El repertorio pasa de la exaltación maníaca a la introspección melancólica sin escalas, pero el contraste sólo redobla el efecto de los pasajes más íntimos del show. I Bet on losing dogs produce uno de esos primeros momentos. “Apuesto por los perros perdedores / Sé que van a perder y pago por mi lugar en el ring / Donde los estaré mirando a los ojos / Estaré ahí a su lado / Estaré perdiendo a su lado”, canta Mitski con el coro de las más de mil personas presentes. El escenario desierto potencia esa imagen desgarradora -un perro tirado, herido, ella tirada con él- que elige la cantante para representar su búsqueda consciente, hasta las últimas consecuencias, de relaciones condenadas al fracaso.
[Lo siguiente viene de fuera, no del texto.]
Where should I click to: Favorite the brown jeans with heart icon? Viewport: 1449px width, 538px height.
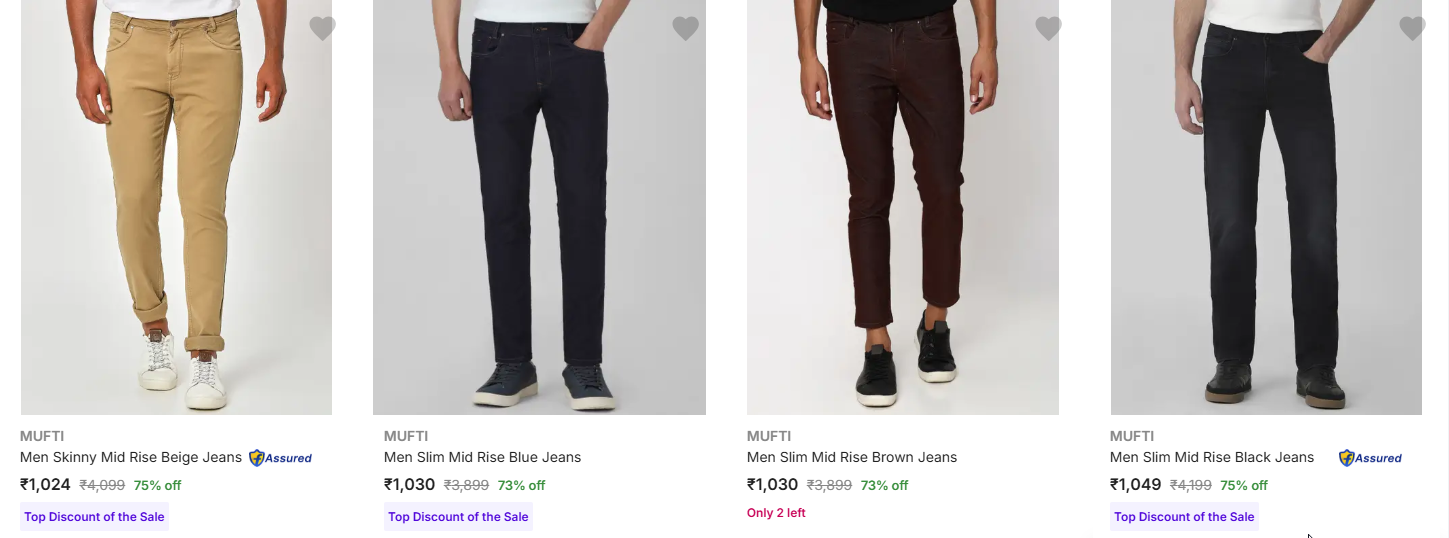[1048, 29]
Mitski juega las cartas más fuertes del contraste emocional con el tríptico final del show, primero con Happy, donde un baile tétrico y desposeído acompañado por un juego de luces psicodélico da lugar a Two slow dancers, una balada tan suave y tan triste que logra domar al público e invoca el silencio total. La atmósfera es de una hipnosis húmeda: ya no se ven teléfonos en el aire ni se escuchan sonidos que no provengan de la garganta de Mitski, excepto por algún llanto ahogado en la oscuridad.
Para el final, la silueta de la cantante separando sus manos entrelazadas anuncia la última puñalada: A pearl, la balada de rock alternativo que condensa el vaivén anímico de todo lo que acaba de pasar. Es una de esas canciones que tiene la virtud de sonar mucho mejor en vivo que en su versión de estudio, y una manera intensa de terminar un recital. Una canción que habla sin rodeos sobre el estrés postraumático de una relación tóxica, sobre la imposibilidad de soltar algo tan lindo y tan inútil como una perla, sobre todas las realidades que se cierran por aferrarse a ella. “Me enamoré de una guerra / Y nadie me avisó que se terminó / Dejó una perla en mi cabeza / Y la hago rodar todas las noches / Solo para verla brillar”, canta con apenas un dejo de añoranza en la voz.
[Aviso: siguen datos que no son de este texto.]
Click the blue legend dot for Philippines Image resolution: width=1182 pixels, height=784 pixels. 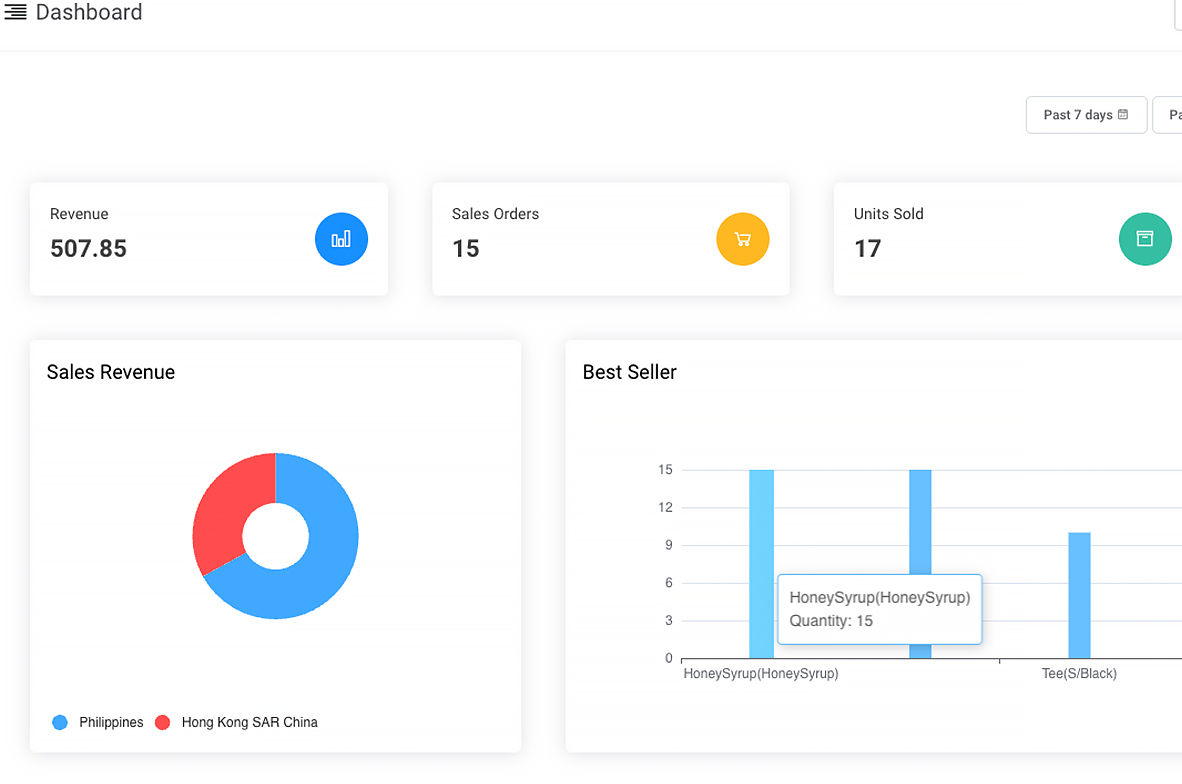59,722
Pero el amor más violento de Mitski es la música. Desde sus primeros dos discos -Lush y Retired from sad, new career in business, publicados de manera independiente mientras cursaba los últimos años de la facultad y cuyos temas rara vez toca en vivo-, el objeto de deseo, el otro al que habla en sus canciones muchas veces no es un ser humano sino la música, la industria, su sed de tocar en un escenario, incluso sus instrumentos. Es por eso que pocos artistas vivos pueden decir que disfrutan y sacrificaron tanto por cantar sobre un escenario como Mitski.